--- Passage to read Enclosed Below ---

3) If you could have a dream house, what would the coolest room be? Describe it.

I caught part of an episode once of Lifestyles of the Rich and Famous. I would have continued flipping channels had I not immediately recognized the name of Richard Garriot, "Lord British" of the Ultima series of RPGs. His home has, and I should not have been so surprised as I was, secret passages. Not hidden halls connecting rooms, but entire rooms including the wine cellar that are only accessible through veiled portals. Two seconds of footage showed him causing a mirror to swing back from within its frame to reveal a passage, and one of his cellar's wine caskets was itself the entrance to yet another room. In my dream house, the coolest room would be the one that can only be entered by means of doing something unnatural. It may very well only house a few chairs, a reading lamp, and a small bookshelf (and probably my animation cels as they should only be displayed in a windowless room to preserve colors), but it won't be cool for what it contains so much as it not being known to exist.

4) In your life, who's the person you would most like to deliver a blistering, unfettered tirade to? Feel free to be vague.

The correct answer isn't the obvious one. Actually, as recently as this time last year, I still held out hope for continuing what remained of friendship with that one, but events in October caused me to see that it truly was futile to bother. Even so, having finally given up, while there are several things that remain unsaid, I have no desire to say them. It would serve no good purpose.

No, the one person I'd most greatly desire to lay in upon is one of my coworkers. She's the kind who will speak ill of anyone to anyone, as if always siding with the listener against one person at a time. I suppose that "coworker" is no longer appropos as she has gone into management and makes the most ridiculous and, at times, damaging decisions on a regular basis. She doesn't simply reconfigure other management decisions when she arrives, but she bad-mouths the one who had laid the original (and sensible) plans. She also exhibits a need to throw away anything and everything without reason and to rearrange classrooms without teacher input and without regard to functionality, often creating problems that had been eliminated with the previous arrangement. I would relish the opportunity to sit her down and lay her straight about the way she's doing more harm than good, but instead I find that it's all simply fueled an overall feeling of apathy about my job.

--- End of Enclosed Passage to read ---
--- Dataset records Enclosed Below ---

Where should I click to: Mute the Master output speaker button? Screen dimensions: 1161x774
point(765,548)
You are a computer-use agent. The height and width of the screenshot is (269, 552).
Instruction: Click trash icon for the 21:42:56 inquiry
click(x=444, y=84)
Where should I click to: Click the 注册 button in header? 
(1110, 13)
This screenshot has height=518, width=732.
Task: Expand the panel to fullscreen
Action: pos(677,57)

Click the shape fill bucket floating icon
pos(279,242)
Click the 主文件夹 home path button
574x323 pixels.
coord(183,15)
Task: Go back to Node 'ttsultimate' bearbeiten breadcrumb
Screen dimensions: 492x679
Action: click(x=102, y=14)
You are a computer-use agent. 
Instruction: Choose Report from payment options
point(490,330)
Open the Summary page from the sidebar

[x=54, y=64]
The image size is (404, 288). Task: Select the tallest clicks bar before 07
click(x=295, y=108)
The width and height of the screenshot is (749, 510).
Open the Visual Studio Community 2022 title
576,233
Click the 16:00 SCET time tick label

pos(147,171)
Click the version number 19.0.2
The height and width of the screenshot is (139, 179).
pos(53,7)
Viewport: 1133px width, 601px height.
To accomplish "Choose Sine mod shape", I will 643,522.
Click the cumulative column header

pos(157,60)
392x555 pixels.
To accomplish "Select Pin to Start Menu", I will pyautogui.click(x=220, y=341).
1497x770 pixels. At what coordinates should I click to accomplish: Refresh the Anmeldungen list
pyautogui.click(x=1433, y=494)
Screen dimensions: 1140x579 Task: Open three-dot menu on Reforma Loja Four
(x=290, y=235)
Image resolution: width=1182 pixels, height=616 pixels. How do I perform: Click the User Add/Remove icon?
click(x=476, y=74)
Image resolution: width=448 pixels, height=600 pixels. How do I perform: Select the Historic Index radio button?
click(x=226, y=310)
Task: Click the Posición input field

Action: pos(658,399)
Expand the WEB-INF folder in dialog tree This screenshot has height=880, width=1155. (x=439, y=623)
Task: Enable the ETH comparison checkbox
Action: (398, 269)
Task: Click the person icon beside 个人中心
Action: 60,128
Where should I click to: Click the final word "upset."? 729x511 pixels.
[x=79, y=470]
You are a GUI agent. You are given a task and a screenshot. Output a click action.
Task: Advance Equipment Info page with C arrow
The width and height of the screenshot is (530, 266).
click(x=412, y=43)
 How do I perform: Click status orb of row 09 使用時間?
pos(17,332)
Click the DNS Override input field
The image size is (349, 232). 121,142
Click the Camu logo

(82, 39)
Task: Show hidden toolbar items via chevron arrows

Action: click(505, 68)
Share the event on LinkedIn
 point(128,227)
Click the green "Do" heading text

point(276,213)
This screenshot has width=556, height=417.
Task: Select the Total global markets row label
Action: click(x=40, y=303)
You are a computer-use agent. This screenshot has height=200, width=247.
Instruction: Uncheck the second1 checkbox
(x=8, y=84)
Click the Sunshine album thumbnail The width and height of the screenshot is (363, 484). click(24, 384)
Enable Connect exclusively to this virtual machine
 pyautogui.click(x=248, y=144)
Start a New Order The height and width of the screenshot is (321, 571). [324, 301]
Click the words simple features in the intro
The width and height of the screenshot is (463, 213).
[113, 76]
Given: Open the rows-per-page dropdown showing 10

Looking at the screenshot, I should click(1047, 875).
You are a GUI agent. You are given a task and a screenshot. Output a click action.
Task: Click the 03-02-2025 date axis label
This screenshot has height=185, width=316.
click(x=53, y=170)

--- End of Enclosed Dataset records ---

Exercise requirements: Carry on the personal questionnaire answers from the point where they stop. The rows play no part in this work.

Task response:
5) Tell me a lie. Be creative.

I have a friend who is his own father. No one's quite sure when the time leap occurs, but he and his father coexist at separate ages. The really wild parts manifest themselves when you consider that, through infinite iterations of fathering himself, his genetic profile must consist entirely of his mother's code, but male. Any genetic material that was his own and not granted maternally has grown infinitesimally small to the point of nonexistence, but he must, to avoid paradox, have a Y chromosome. There is also the question of how he came to be in the first place, but we've reasoned that, were it not for the time displacement that sends him back to a time before his conception, his mother would have had a son with someone else, and it is that son who "first" stepped backward in time and simultaneously prevented his true father from siring him and wedded her himself. It's anyone's guess who this time-lost father could/would have been and what became of him, assuming that he ever truly existed.

Unrelatedly, my friend's favorite book is Oedipus Rex.

(That last part was the lie.)

I expect interview requests! Your answers needn't be as wordy as mine. I like to write, as you could probably guess.